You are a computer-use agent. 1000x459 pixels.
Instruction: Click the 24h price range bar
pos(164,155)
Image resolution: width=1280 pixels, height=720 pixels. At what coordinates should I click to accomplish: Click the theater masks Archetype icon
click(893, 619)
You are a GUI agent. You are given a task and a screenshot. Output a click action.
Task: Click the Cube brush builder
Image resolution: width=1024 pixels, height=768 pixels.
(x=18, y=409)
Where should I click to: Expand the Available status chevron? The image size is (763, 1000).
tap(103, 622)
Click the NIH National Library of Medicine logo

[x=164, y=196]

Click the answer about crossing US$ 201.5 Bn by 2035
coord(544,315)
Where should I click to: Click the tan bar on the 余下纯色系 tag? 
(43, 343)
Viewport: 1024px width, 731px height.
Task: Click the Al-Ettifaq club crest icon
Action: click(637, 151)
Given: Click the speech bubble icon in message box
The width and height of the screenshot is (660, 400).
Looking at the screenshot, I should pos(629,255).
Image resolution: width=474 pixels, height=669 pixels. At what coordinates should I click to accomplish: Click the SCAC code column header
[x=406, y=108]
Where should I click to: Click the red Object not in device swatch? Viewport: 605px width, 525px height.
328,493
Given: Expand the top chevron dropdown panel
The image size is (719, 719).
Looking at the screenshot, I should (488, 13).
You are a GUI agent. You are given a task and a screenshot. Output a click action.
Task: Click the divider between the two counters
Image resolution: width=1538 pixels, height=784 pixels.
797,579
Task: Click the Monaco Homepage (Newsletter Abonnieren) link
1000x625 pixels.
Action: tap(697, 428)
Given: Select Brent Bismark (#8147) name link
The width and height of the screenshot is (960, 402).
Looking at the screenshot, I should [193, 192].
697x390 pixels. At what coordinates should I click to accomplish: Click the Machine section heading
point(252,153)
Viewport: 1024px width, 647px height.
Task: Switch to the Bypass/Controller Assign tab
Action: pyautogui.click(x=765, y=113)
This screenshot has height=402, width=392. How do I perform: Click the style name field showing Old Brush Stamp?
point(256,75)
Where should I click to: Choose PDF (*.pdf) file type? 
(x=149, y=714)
=-=-=
#### WHAT IS BEING ASKED
Copy out every line of the entries above, keeping each one as it appears.

#### COMPLETED EXERCISE
You are a computer-use agent. 1000x459 pixels.
Instruction: Click the 24h price range bar
pos(164,155)
Image resolution: width=1280 pixels, height=720 pixels. At what coordinates should I click to accomplish: Click the theater masks Archetype icon
click(893, 619)
You are a GUI agent. You are given a task and a screenshot. Output a click action.
Task: Click the Cube brush builder
Image resolution: width=1024 pixels, height=768 pixels.
(x=18, y=409)
Where should I click to: Expand the Available status chevron? The image size is (763, 1000).
tap(103, 622)
Click the NIH National Library of Medicine logo

[x=164, y=196]

Click the answer about crossing US$ 201.5 Bn by 2035
coord(544,315)
Where should I click to: Click the tan bar on the 余下纯色系 tag? 
(43, 343)
Viewport: 1024px width, 731px height.
Task: Click the Al-Ettifaq club crest icon
Action: click(637, 151)
Given: Click the speech bubble icon in message box
The width and height of the screenshot is (660, 400).
Looking at the screenshot, I should pos(629,255).
Image resolution: width=474 pixels, height=669 pixels. At what coordinates should I click to accomplish: Click the SCAC code column header
[x=406, y=108]
Where should I click to: Click the red Object not in device swatch? Viewport: 605px width, 525px height.
328,493
Given: Expand the top chevron dropdown panel
The image size is (719, 719).
Looking at the screenshot, I should (488, 13).
You are a GUI agent. You are given a task and a screenshot. Output a click action.
Task: Click the divider between the two counters
Image resolution: width=1538 pixels, height=784 pixels.
797,579
Task: Click the Monaco Homepage (Newsletter Abonnieren) link
1000x625 pixels.
Action: tap(697, 428)
Given: Select Brent Bismark (#8147) name link
The width and height of the screenshot is (960, 402).
Looking at the screenshot, I should [193, 192].
697x390 pixels. At what coordinates should I click to accomplish: Click the Machine section heading
point(252,153)
Viewport: 1024px width, 647px height.
Task: Switch to the Bypass/Controller Assign tab
Action: pyautogui.click(x=765, y=113)
This screenshot has height=402, width=392. How do I perform: Click the style name field showing Old Brush Stamp?
point(256,75)
Where should I click to: Choose PDF (*.pdf) file type? 
(x=149, y=714)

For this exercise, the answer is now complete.